> **INSTRUCTIONS FOR THE TASK**: From the records below, please print only the lines from the one containing "Wishlist (555, 1077)" through the one containing "Auskunftsersuchen (29, 2364)", both included. Skip the pictures.

*****

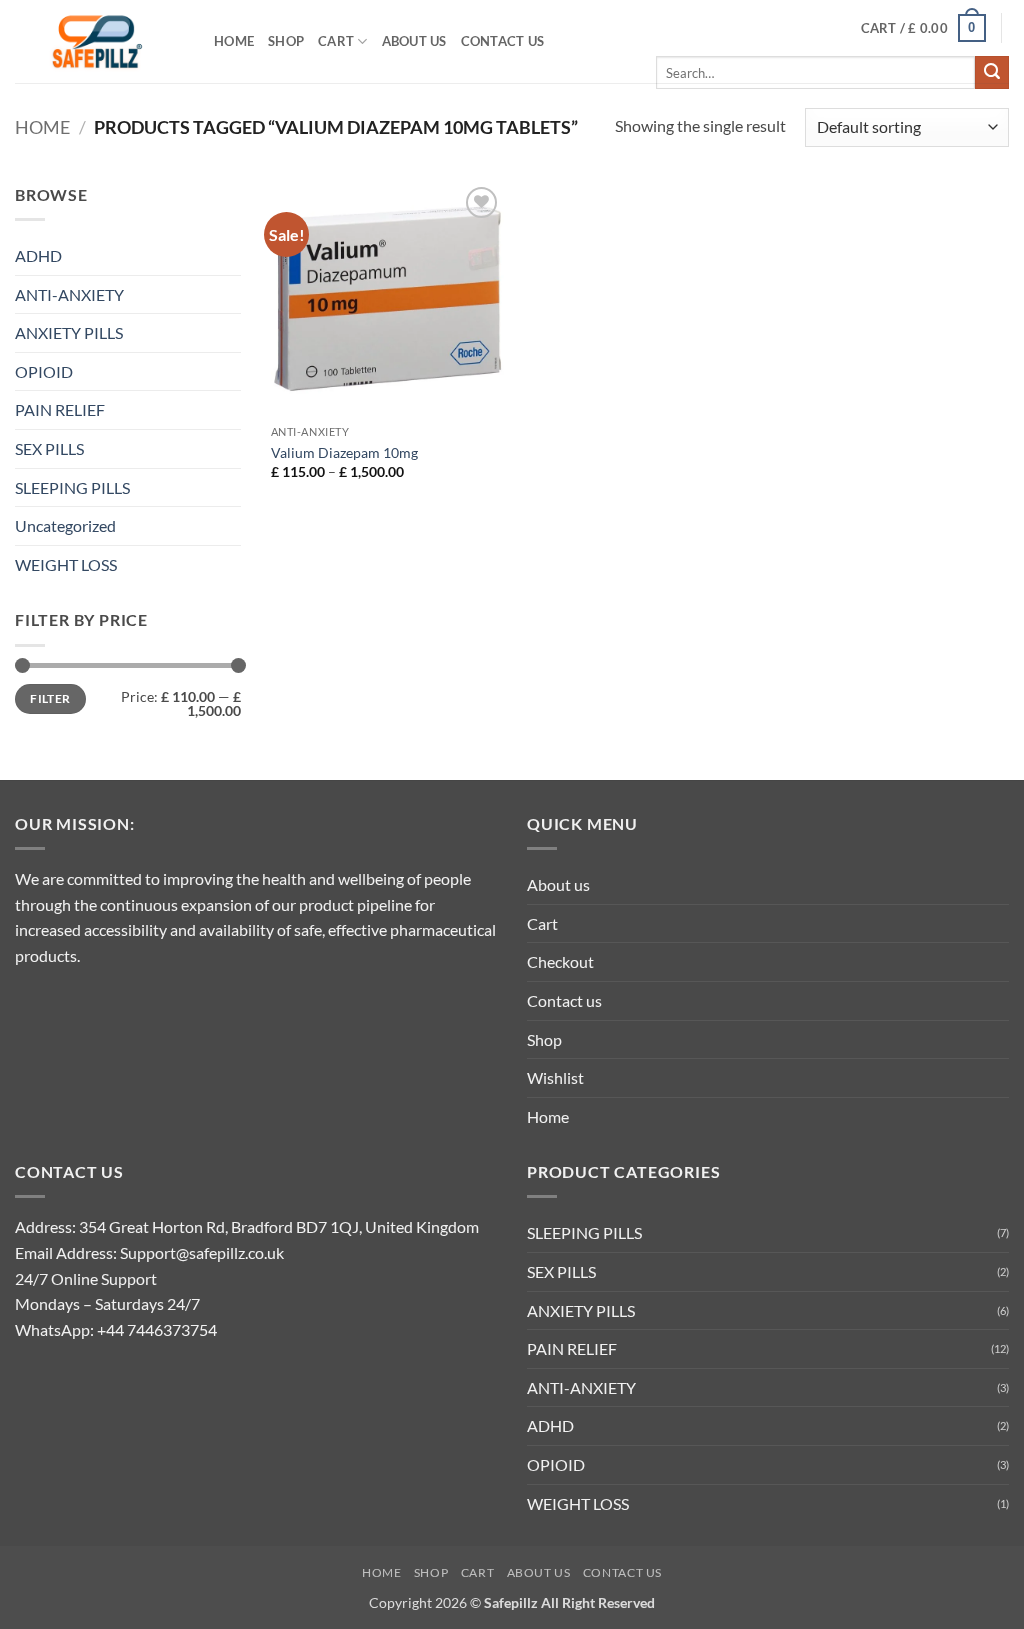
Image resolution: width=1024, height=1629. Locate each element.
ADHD (38, 255)
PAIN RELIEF (60, 409)
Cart (336, 41)
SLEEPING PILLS (72, 487)
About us (414, 41)
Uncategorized (65, 525)
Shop (286, 41)
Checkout (560, 961)
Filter (50, 698)
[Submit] (992, 73)
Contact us (503, 41)
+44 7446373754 (157, 1329)
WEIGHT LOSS (66, 564)
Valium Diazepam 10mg (344, 452)
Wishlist (555, 1077)
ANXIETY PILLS (69, 332)
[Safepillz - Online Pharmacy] (99, 41)
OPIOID (44, 371)
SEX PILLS (49, 448)
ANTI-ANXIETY (69, 294)
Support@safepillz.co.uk (202, 1252)
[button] (924, 28)
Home (234, 41)
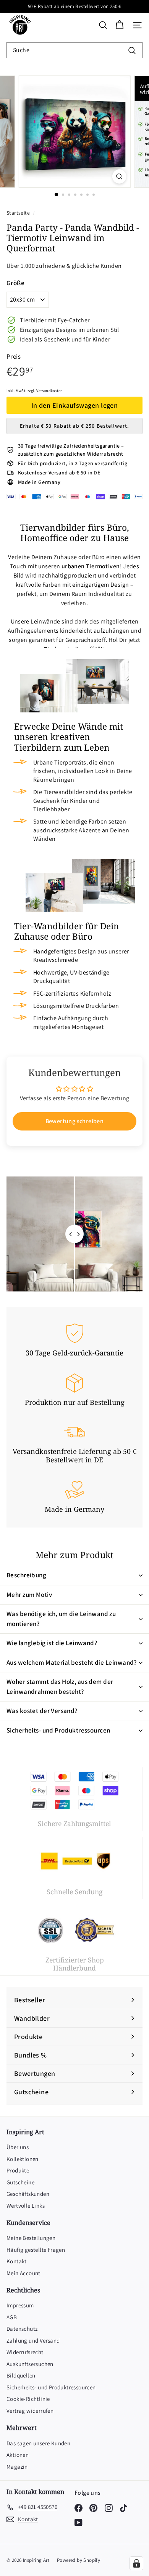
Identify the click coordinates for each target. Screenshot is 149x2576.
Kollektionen (22, 2159)
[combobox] (74, 50)
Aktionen (17, 2454)
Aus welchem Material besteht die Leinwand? (71, 1662)
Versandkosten (49, 390)
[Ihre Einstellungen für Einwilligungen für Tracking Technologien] (136, 2563)
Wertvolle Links (25, 2205)
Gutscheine (20, 2182)
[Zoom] (119, 176)
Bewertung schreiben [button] (74, 1121)
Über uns (17, 2147)
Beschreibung (26, 1575)
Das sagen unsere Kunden (38, 2443)
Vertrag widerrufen (29, 2410)
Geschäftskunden (27, 2193)
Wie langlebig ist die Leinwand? (51, 1643)
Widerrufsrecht (25, 2352)
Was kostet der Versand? (42, 1710)
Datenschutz (21, 2328)
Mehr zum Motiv (29, 1594)
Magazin (17, 2466)
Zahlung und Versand (33, 2340)
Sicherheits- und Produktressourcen (58, 1730)
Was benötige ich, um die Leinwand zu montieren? (61, 1619)
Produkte (17, 2170)
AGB (11, 2317)
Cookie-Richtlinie (28, 2398)
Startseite (18, 212)
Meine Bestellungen (30, 2237)
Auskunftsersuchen (29, 2364)
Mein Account (23, 2273)
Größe (15, 283)
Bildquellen (20, 2375)
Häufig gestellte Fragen (35, 2249)
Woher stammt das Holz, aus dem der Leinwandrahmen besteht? (59, 1686)
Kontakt (16, 2261)
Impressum (20, 2305)
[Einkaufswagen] (119, 25)
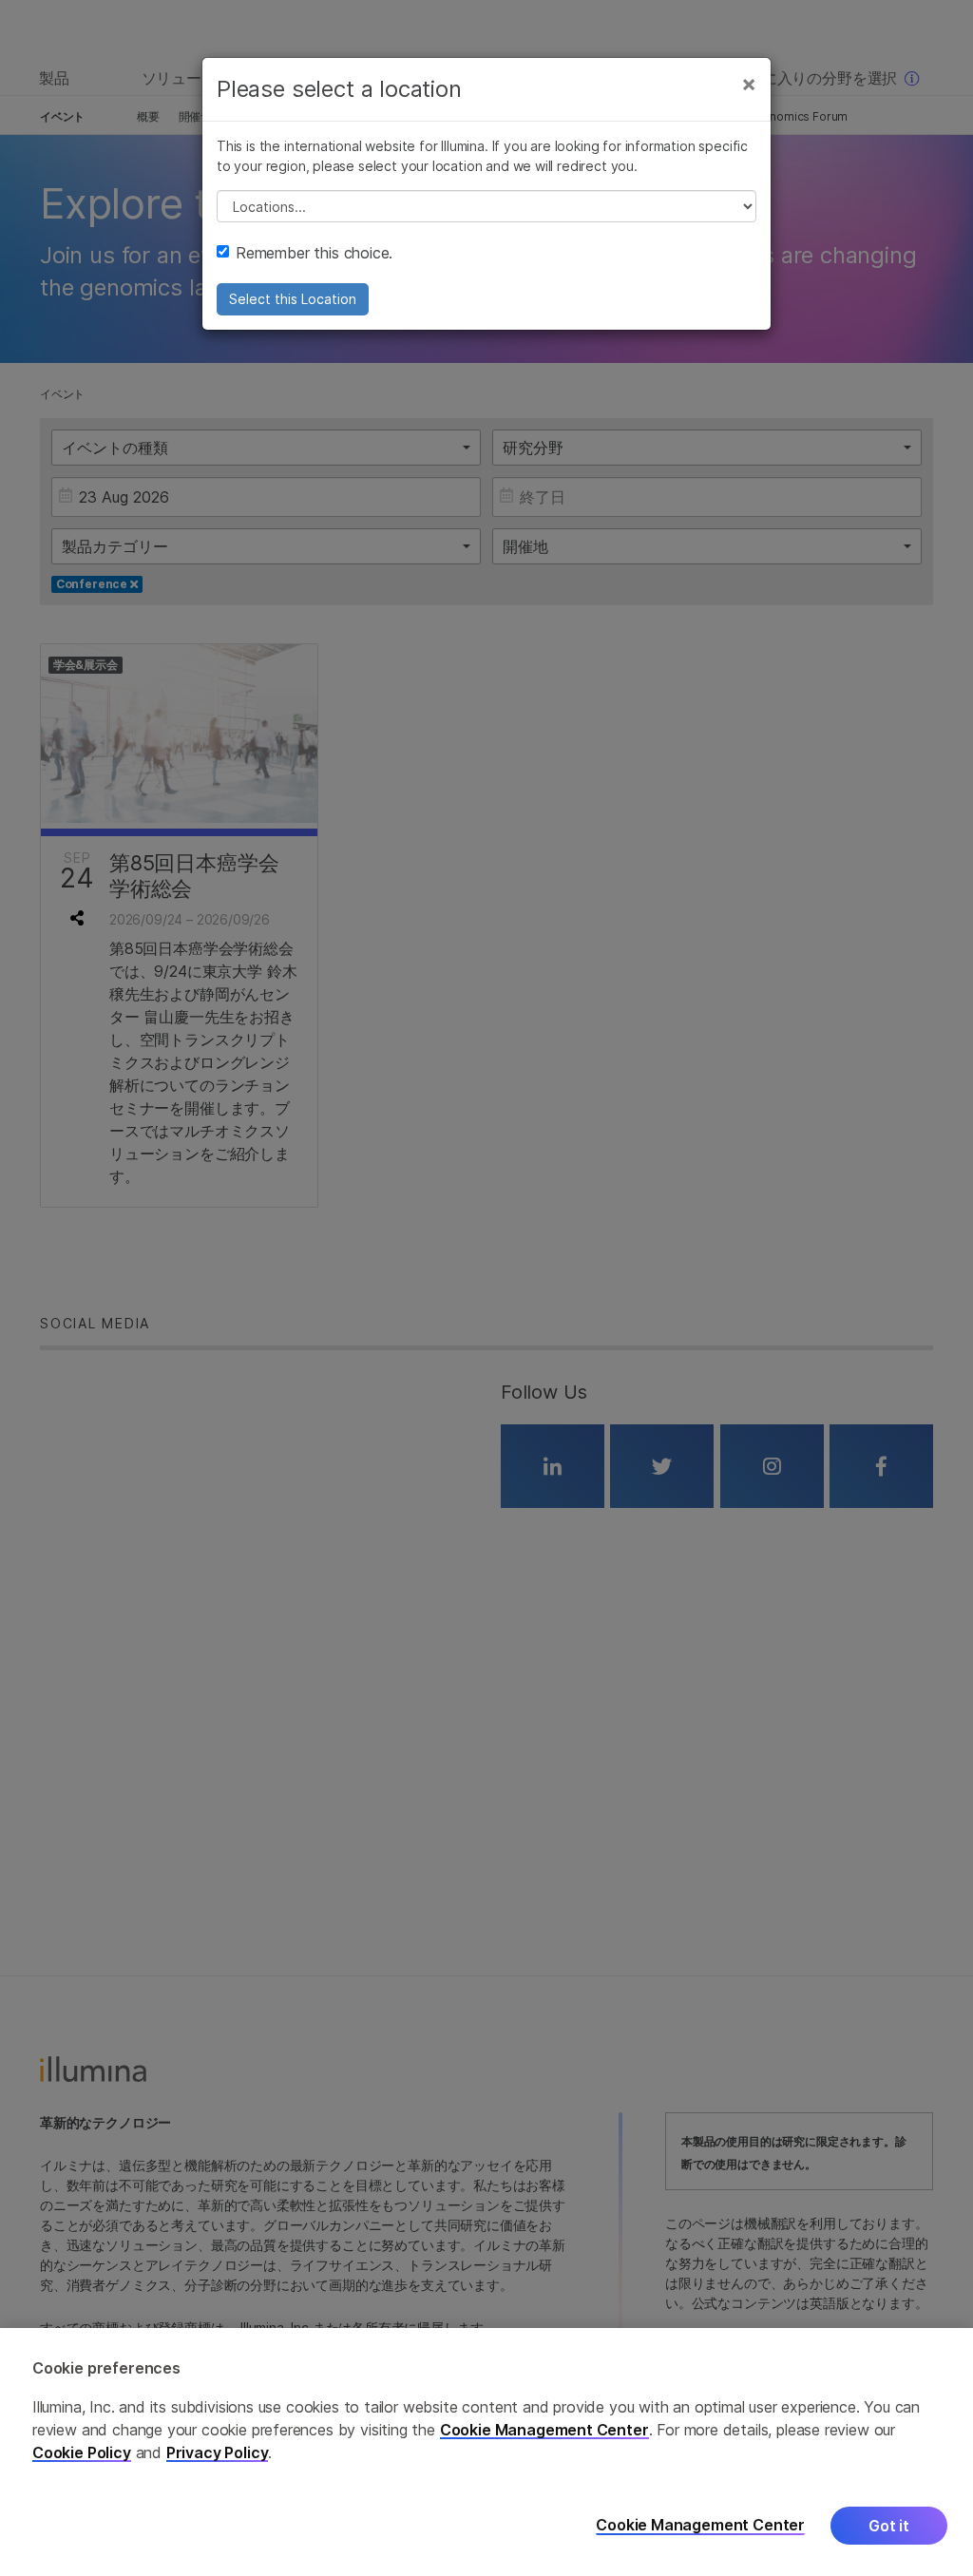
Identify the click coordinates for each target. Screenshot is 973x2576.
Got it (888, 2525)
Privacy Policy (217, 2452)
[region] (486, 2452)
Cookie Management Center (544, 2429)
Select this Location (292, 299)
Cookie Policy (81, 2452)
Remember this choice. (314, 252)
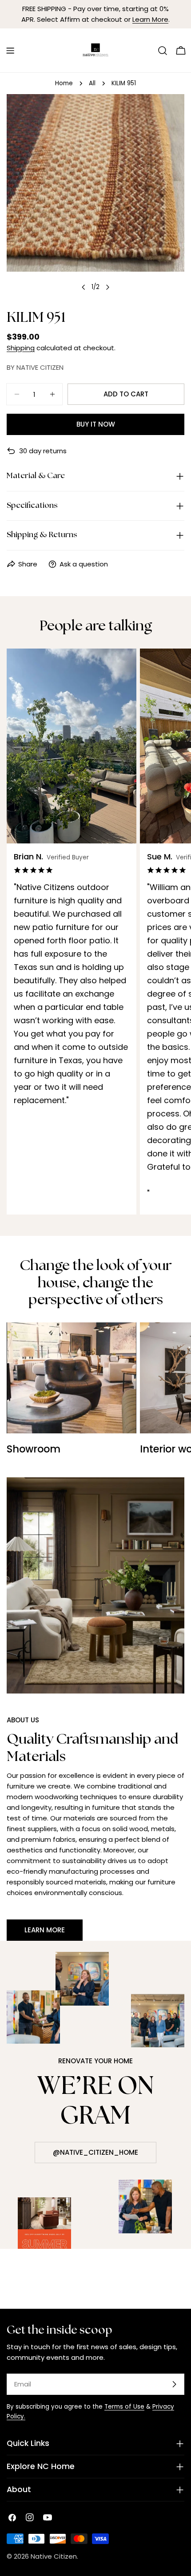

*****

> **WRITTEN SOLUTION**:
Wishlist (555, 1077)
ANXIETY PILLS (69, 332)
[Safepillz - Online Pharmacy] (99, 41)
OPIOID (44, 371)
SEX PILLS (49, 448)
ANTI-ANXIETY (69, 294)
Support@safepillz.co.uk (202, 1252)
[button] (924, 28)
Home (234, 41)
Identify the click coordinates for each target. Screenshot is 149x2576.
Kollektionen (22, 2159)
[combobox] (74, 50)
Aktionen (17, 2454)
Aus welchem Material besteht die Leinwand? (71, 1662)
Versandkosten (49, 390)
[Ihre Einstellungen für Einwilligungen für Tracking Technologien] (136, 2563)
Wertvolle Links (25, 2205)
Gutscheine (20, 2182)
[Zoom] (119, 176)
Bewertung schreiben [button] (74, 1121)
Über uns (17, 2147)
Beschreibung (26, 1575)
Das sagen unsere Kunden (38, 2443)
Vertrag widerrufen (29, 2410)
Geschäftskunden (27, 2193)
Wie langlebig ist die Leinwand? (51, 1643)
Widerrufsrecht (25, 2352)
Was kostet der Versand? (42, 1710)
Datenschutz (21, 2328)
Mehr zum Motiv (29, 1594)
Magazin (17, 2466)
Zahlung und Versand (33, 2340)
Sicherheits- und Produktressourcen (58, 1730)
Was benötige ich, um die Leinwand zu montieren? (61, 1619)
Produkte (17, 2170)
AGB (11, 2317)
Cookie-Richtlinie (28, 2398)
Startseite (18, 212)
Meine Bestellungen (30, 2237)
Auskunftsersuchen (29, 2364)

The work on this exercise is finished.